Write all of the entries out again exactly.

START Task input

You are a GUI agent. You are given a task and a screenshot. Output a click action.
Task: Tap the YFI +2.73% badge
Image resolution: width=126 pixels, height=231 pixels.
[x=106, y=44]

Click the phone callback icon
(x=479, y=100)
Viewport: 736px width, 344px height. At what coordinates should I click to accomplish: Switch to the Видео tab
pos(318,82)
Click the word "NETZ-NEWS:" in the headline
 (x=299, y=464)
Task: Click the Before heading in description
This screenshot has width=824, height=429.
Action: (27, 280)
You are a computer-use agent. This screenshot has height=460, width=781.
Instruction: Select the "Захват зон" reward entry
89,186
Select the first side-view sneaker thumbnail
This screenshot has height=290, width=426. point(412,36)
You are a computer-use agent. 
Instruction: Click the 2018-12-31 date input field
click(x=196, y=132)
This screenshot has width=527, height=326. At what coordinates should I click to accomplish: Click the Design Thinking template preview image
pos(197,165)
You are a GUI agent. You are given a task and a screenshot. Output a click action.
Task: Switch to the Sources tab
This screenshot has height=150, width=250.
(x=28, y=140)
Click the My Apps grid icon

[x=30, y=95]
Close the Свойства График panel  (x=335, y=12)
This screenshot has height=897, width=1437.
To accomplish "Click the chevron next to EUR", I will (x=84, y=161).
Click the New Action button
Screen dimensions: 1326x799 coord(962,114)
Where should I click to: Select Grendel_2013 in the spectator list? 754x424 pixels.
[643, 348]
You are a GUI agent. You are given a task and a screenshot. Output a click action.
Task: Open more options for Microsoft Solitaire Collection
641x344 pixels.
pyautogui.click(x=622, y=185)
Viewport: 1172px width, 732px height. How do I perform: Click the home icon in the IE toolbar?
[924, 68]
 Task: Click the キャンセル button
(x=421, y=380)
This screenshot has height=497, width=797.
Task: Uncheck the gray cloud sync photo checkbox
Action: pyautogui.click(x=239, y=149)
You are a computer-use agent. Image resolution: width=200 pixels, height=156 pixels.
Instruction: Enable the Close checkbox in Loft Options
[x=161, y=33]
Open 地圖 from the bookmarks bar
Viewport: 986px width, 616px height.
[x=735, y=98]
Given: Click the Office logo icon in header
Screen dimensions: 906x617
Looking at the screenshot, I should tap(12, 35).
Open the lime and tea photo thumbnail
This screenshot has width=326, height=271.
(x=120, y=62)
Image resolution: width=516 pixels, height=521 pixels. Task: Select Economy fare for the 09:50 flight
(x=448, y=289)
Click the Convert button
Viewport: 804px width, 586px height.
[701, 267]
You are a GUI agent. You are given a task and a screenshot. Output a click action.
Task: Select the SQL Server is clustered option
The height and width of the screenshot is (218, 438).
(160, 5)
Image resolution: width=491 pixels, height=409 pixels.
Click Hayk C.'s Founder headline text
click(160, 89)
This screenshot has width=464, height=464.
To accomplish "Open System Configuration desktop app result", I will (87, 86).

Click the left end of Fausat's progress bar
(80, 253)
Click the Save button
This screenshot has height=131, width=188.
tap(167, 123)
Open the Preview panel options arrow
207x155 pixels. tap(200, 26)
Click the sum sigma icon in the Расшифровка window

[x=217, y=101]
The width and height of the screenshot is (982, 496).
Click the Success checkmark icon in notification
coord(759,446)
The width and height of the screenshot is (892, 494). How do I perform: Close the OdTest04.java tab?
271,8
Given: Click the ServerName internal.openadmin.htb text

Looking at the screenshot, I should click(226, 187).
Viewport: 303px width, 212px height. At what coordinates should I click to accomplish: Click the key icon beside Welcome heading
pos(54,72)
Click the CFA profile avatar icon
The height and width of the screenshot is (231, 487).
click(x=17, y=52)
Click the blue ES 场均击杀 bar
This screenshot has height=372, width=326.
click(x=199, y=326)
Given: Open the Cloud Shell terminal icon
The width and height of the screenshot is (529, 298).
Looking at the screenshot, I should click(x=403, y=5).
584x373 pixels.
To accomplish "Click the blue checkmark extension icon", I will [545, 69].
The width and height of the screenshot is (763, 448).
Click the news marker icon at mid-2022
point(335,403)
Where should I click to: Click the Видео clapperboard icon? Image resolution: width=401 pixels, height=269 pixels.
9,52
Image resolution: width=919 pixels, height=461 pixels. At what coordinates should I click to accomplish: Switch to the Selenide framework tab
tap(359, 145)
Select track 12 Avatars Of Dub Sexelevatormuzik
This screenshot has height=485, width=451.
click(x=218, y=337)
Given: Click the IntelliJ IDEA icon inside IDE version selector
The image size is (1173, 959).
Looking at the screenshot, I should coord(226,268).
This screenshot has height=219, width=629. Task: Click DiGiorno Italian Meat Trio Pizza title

END Task input

**Result:**
You are a GUI agent. You are given a task and a screenshot. Output a click action.
Task: Tap the YFI +2.73% badge
Image resolution: width=126 pixels, height=231 pixels.
[x=106, y=44]

Click the phone callback icon
(x=479, y=100)
Viewport: 736px width, 344px height. At what coordinates should I click to accomplish: Switch to the Видео tab
pos(318,82)
Click the word "NETZ-NEWS:" in the headline
 (x=299, y=464)
Task: Click the Before heading in description
This screenshot has width=824, height=429.
Action: (27, 280)
You are a computer-use agent. This screenshot has height=460, width=781.
Instruction: Select the "Захват зон" reward entry
89,186
Select the first side-view sneaker thumbnail
This screenshot has height=290, width=426. point(412,36)
You are a computer-use agent. 
Instruction: Click the 2018-12-31 date input field
click(x=196, y=132)
This screenshot has width=527, height=326. At what coordinates should I click to accomplish: Click the Design Thinking template preview image
pos(197,165)
You are a GUI agent. You are given a task and a screenshot. Output a click action.
Task: Switch to the Sources tab
This screenshot has height=150, width=250.
(x=28, y=140)
Click the My Apps grid icon

[x=30, y=95]
Close the Свойства График panel  (x=335, y=12)
This screenshot has height=897, width=1437.
To accomplish "Click the chevron next to EUR", I will (x=84, y=161).
Click the New Action button
Screen dimensions: 1326x799 coord(962,114)
Where should I click to: Select Grendel_2013 in the spectator list? 754x424 pixels.
[643, 348]
You are a GUI agent. You are given a task and a screenshot. Output a click action.
Task: Open more options for Microsoft Solitaire Collection
641x344 pixels.
pyautogui.click(x=622, y=185)
Viewport: 1172px width, 732px height. How do I perform: Click the home icon in the IE toolbar?
[924, 68]
 Task: Click the キャンセル button
(x=421, y=380)
This screenshot has height=497, width=797.
Task: Uncheck the gray cloud sync photo checkbox
Action: pyautogui.click(x=239, y=149)
You are a computer-use agent. Image resolution: width=200 pixels, height=156 pixels.
Instruction: Enable the Close checkbox in Loft Options
[x=161, y=33]
Open 地圖 from the bookmarks bar
Viewport: 986px width, 616px height.
[x=735, y=98]
Given: Click the Office logo icon in header
Screen dimensions: 906x617
Looking at the screenshot, I should tap(12, 35).
Open the lime and tea photo thumbnail
This screenshot has width=326, height=271.
(x=120, y=62)
Image resolution: width=516 pixels, height=521 pixels. Task: Select Economy fare for the 09:50 flight
(x=448, y=289)
Click the Convert button
Viewport: 804px width, 586px height.
[701, 267]
You are a GUI agent. You are given a task and a screenshot. Output a click action.
Task: Select the SQL Server is clustered option
The height and width of the screenshot is (218, 438).
(160, 5)
Image resolution: width=491 pixels, height=409 pixels.
Click Hayk C.'s Founder headline text
click(160, 89)
This screenshot has width=464, height=464.
To accomplish "Open System Configuration desktop app result", I will (87, 86).

Click the left end of Fausat's progress bar
(80, 253)
Click the Save button
This screenshot has height=131, width=188.
tap(167, 123)
Open the Preview panel options arrow
207x155 pixels. tap(200, 26)
Click the sum sigma icon in the Расшифровка window

[x=217, y=101]
The width and height of the screenshot is (982, 496).
Click the Success checkmark icon in notification
coord(759,446)
The width and height of the screenshot is (892, 494). How do I perform: Close the OdTest04.java tab?
271,8
Given: Click the ServerName internal.openadmin.htb text

Looking at the screenshot, I should click(226, 187).
Viewport: 303px width, 212px height. At what coordinates should I click to accomplish: Click the key icon beside Welcome heading
pos(54,72)
Click the CFA profile avatar icon
The height and width of the screenshot is (231, 487).
click(x=17, y=52)
Click the blue ES 场均击杀 bar
This screenshot has height=372, width=326.
click(x=199, y=326)
Given: Open the Cloud Shell terminal icon
The width and height of the screenshot is (529, 298).
Looking at the screenshot, I should click(x=403, y=5).
584x373 pixels.
To accomplish "Click the blue checkmark extension icon", I will [545, 69].
The width and height of the screenshot is (763, 448).
Click the news marker icon at mid-2022
point(335,403)
Where should I click to: Click the Видео clapperboard icon? Image resolution: width=401 pixels, height=269 pixels.
9,52
Image resolution: width=919 pixels, height=461 pixels. At what coordinates should I click to accomplish: Switch to the Selenide framework tab
tap(359, 145)
Select track 12 Avatars Of Dub Sexelevatormuzik
This screenshot has height=485, width=451.
click(x=218, y=337)
Given: Click the IntelliJ IDEA icon inside IDE version selector
The image size is (1173, 959).
Looking at the screenshot, I should coord(226,268).
This screenshot has height=219, width=629. Task: Click DiGiorno Italian Meat Trio Pizza title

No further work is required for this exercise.